TEXTO DE LEITURA:
--

Sétimos
Aforismos
«Haver
uma prova logica; decisiva; decisória, acerca da existência de Deus, seria a
maior brutalidade deste mundo. Com efeito, se tal prova fosse possível, (claro
que, graças a Deus, não é possível), a solução do problema de Deus, podia ser
imposta, a todos os homens, pela força. Pela força da lógica! Ora, com
franqueza, era o que faltava.
Em
matéria de Metafísica, ai!: sabe mais um simples analfabeto, morto, a dormir,
do que um senhor letrado, vivo e acordado.
Eu
não me importo que eles digam que o homem vem do macaco. Importo-me é que digam
que vai para macaco. Que vai para macaco? Ou seja: que a alma humana evoluída;
já racional sofra afinal..., morte animal; morte macaca.
Seria
tão escandaloso, ontologicamente, que Deus e a vida além da morte não
existissem, que até o próprio Nada seria o primeiro a proibir que os mortos se
dessem conta desse escândalo; tomassem consciência dessa verdade (se ela fosse
verdade).
Deus?
Isso..., é pura poesia! Nesse caso..., demonstra-se que Deus na realidade
existe.
E
como... se demonstra? Silogisticamente! Silogisticamente? E que é das
premissas? A menor, foi-me dada por você (poeta menor): Deus é pura poesia. A maior, é-me dada por Novalis (poeta maior):
quanto mais poético, mais real; quanto
mais poético, mais verdadeiro.
Se
existissem provas da existência de Deus, (provas válidas, entenda-se, provas a
valer,) eu comprava uma. Existem. Mas
estás enganado. Não compras nenhuma. São muitas caras! Muito caras? Quanto
custam? Todo o dinheiro. Todo o dinheiro? Todo o dinheiro.
Como
é que se prova a existência de Deus? Como é que se prova? Provando. Mas
provando..., como? Provando..., saboreando..., Ai não é com argumentos? É com
sabores? Sim, com sabores. Aliás, com sabor. Não era melhor..., com saber? Só
se o saber..., tiver sabor! E se o saber..., for sem sabor? É sensabor! Não
sabe a nada. Nem sabe nada...

--

MATERIAL FORNECIDO:
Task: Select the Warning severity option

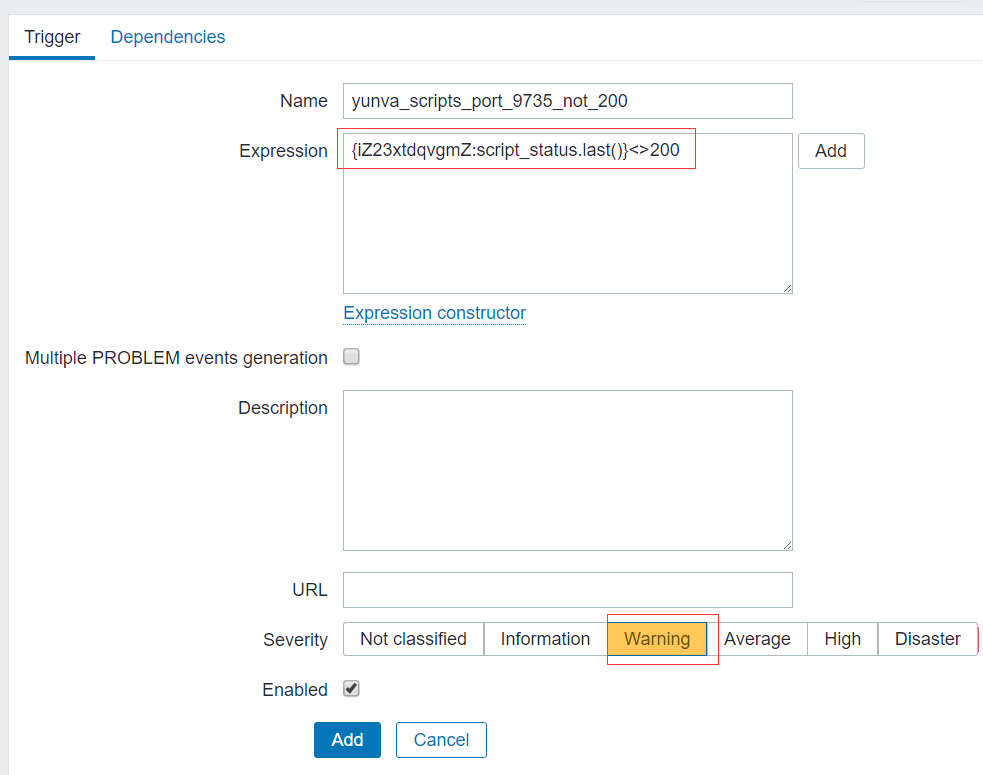Action: pos(657,639)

--

OBJETIVO DO EXERCÍCIO: Transcreva o texto de leitura na íntegra, sem alterar nenhuma palavra nem sinal de pontuação.

RESPOSTA FINAL:
Sétimos
Aforismos
«Haver
uma prova logica; decisiva; decisória, acerca da existência de Deus, seria a
maior brutalidade deste mundo. Com efeito, se tal prova fosse possível, (claro
que, graças a Deus, não é possível), a solução do problema de Deus, podia ser
imposta, a todos os homens, pela força. Pela força da lógica! Ora, com
franqueza, era o que faltava.
Em
matéria de Metafísica, ai!: sabe mais um simples analfabeto, morto, a dormir,
do que um senhor letrado, vivo e acordado.
Eu
não me importo que eles digam que o homem vem do macaco. Importo-me é que digam
que vai para macaco. Que vai para macaco? Ou seja: que a alma humana evoluída;
já racional sofra afinal..., morte animal; morte macaca.
Seria
tão escandaloso, ontologicamente, que Deus e a vida além da morte não
existissem, que até o próprio Nada seria o primeiro a proibir que os mortos se
dessem conta desse escândalo; tomassem consciência dessa verdade (se ela fosse
verdade).
Deus?
Isso..., é pura poesia! Nesse caso..., demonstra-se que Deus na realidade
existe.
E
como... se demonstra? Silogisticamente! Silogisticamente? E que é das
premissas? A menor, foi-me dada por você (poeta menor): Deus é pura poesia. A maior, é-me dada por Novalis (poeta maior):
quanto mais poético, mais real; quanto
mais poético, mais verdadeiro.
Se
existissem provas da existência de Deus, (provas válidas, entenda-se, provas a
valer,) eu comprava uma. Existem. Mas
estás enganado. Não compras nenhuma. São muitas caras! Muito caras? Quanto
custam? Todo o dinheiro. Todo o dinheiro? Todo o dinheiro.
Como
é que se prova a existência de Deus? Como é que se prova? Provando. Mas
provando..., como? Provando..., saboreando..., Ai não é com argumentos? É com
sabores? Sim, com sabores. Aliás, com sabor. Não era melhor..., com saber? Só
se o saber..., tiver sabor! E se o saber..., for sem sabor? É sensabor! Não
sabe a nada. Nem sabe nada...